Data on finding visible targets:
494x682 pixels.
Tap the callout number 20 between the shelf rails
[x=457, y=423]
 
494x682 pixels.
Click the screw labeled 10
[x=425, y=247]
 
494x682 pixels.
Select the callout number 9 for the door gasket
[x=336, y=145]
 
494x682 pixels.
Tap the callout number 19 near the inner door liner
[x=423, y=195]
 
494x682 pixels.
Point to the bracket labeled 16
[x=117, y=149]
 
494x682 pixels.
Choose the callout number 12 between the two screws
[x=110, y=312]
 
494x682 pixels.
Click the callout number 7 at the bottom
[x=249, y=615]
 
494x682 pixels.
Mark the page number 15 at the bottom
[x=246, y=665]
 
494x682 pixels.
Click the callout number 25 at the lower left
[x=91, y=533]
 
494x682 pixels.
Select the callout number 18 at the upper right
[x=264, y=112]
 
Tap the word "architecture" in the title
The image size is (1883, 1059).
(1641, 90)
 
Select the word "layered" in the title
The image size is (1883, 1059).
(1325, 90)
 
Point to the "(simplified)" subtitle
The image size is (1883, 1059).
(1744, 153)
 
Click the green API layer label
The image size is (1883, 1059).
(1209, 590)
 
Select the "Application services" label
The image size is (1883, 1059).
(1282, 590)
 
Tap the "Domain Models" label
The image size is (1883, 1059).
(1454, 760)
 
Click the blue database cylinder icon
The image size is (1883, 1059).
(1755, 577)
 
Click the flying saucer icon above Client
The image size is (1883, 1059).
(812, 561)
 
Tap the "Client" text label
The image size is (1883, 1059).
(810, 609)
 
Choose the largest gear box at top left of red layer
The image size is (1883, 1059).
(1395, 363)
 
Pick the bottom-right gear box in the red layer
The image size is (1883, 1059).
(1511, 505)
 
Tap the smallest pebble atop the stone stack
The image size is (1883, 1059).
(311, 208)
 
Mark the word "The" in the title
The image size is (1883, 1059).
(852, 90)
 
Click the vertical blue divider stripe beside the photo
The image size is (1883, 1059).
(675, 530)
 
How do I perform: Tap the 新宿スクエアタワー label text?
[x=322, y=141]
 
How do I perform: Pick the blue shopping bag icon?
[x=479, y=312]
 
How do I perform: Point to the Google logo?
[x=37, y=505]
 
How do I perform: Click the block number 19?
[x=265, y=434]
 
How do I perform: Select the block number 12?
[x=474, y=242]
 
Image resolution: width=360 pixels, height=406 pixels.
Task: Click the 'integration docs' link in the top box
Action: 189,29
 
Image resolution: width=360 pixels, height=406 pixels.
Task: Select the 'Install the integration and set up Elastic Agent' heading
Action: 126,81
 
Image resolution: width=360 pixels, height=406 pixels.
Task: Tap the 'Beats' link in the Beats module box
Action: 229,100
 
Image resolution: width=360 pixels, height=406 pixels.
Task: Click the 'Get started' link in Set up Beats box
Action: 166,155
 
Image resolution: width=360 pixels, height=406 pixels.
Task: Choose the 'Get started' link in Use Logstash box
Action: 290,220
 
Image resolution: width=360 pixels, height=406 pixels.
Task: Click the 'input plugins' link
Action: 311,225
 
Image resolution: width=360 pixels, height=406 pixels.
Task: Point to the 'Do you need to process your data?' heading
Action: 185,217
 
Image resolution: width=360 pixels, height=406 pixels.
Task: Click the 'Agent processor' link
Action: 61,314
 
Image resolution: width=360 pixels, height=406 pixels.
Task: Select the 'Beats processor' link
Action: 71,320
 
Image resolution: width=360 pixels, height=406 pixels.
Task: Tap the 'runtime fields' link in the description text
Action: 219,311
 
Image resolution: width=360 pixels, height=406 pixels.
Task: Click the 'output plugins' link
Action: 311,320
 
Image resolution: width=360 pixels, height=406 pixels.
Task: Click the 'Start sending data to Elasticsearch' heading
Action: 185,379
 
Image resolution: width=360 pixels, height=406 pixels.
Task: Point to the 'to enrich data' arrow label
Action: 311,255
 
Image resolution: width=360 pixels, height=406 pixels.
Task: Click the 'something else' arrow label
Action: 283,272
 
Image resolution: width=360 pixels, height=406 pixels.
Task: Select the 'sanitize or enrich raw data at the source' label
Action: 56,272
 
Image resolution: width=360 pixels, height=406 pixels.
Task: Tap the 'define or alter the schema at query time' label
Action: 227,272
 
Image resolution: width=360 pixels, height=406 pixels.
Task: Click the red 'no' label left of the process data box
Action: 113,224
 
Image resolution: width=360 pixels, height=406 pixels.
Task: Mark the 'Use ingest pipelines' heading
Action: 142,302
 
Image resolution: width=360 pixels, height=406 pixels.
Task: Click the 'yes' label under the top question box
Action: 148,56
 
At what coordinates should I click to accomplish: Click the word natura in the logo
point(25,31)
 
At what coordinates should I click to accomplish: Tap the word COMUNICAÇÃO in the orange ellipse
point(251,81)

Task statement: Format the data as a Markdown table with the columns Row and Line. Start at the beginning and continue through the line containing "[x=322, y=141]", numbering each row and leaving out blank lines.

Full output:
| Row | Line |
|---|---|
| 1 | 494x682 pixels. |
| 2 | Tap the callout number 20 between the shelf rails |
| 3 | [x=457, y=423] |
| 4 | 494x682 pixels. |
| 5 | Click the screw labeled 10 |
| 6 | [x=425, y=247] |
| 7 | 494x682 pixels. |
| 8 | Select the callout number 9 for the door gasket |
| 9 | [x=336, y=145] |
| 10 | 494x682 pixels. |
| 11 | Tap the callout number 19 near the inner door liner |
| 12 | [x=423, y=195] |
| 13 | 494x682 pixels. |
| 14 | Point to the bracket labeled 16 |
| 15 | [x=117, y=149] |
| 16 | 494x682 pixels. |
| 17 | Choose the callout number 12 between the two screws |
| 18 | [x=110, y=312] |
| 19 | 494x682 pixels. |
| 20 | Click the callout number 7 at the bottom |
| 21 | [x=249, y=615] |
| 22 | 494x682 pixels. |
| 23 | Mark the page number 15 at the bottom |
| 24 | [x=246, y=665] |
| 25 | 494x682 pixels. |
| 26 | Click the callout number 25 at the lower left |
| 27 | [x=91, y=533] |
| 28 | 494x682 pixels. |
| 29 | Select the callout number 18 at the upper right |
| 30 | [x=264, y=112] |
| 31 | Tap the word "architecture" in the title |
| 32 | The image size is (1883, 1059). |
| 33 | (1641, 90) |
| 34 | Select the word "layered" in the title |
| 35 | The image size is (1883, 1059). |
| 36 | (1325, 90) |
| 37 | Point to the "(simplified)" subtitle |
| 38 | The image size is (1883, 1059). |
| 39 | (1744, 153) |
| 40 | Click the green API layer label |
| 41 | The image size is (1883, 1059). |
| 42 | (1209, 590) |
| 43 | Select the "Application services" label |
| 44 | The image size is (1883, 1059). |
| 45 | (1282, 590) |
| 46 | Tap the "Domain Models" label |
| 47 | The image size is (1883, 1059). |
| 48 | (1454, 760) |
| 49 | Click the blue database cylinder icon |
| 50 | The image size is (1883, 1059). |
| 51 | (1755, 577) |
| 52 | Click the flying saucer icon above Client |
| 53 | The image size is (1883, 1059). |
| 54 | (812, 561) |
| 55 | Tap the "Client" text label |
| 56 | The image size is (1883, 1059). |
| 57 | (810, 609) |
| 58 | Choose the largest gear box at top left of red layer |
| 59 | The image size is (1883, 1059). |
| 60 | (1395, 363) |
| 61 | Pick the bottom-right gear box in the red layer |
| 62 | The image size is (1883, 1059). |
| 63 | (1511, 505) |
| 64 | Tap the smallest pebble atop the stone stack |
| 65 | The image size is (1883, 1059). |
| 66 | (311, 208) |
| 67 | Mark the word "The" in the title |
| 68 | The image size is (1883, 1059). |
| 69 | (852, 90) |
| 70 | Click the vertical blue divider stripe beside the photo |
| 71 | The image size is (1883, 1059). |
| 72 | (675, 530) |
| 73 | How do I perform: Tap the 新宿スクエアタワー label text? |
| 74 | [x=322, y=141] |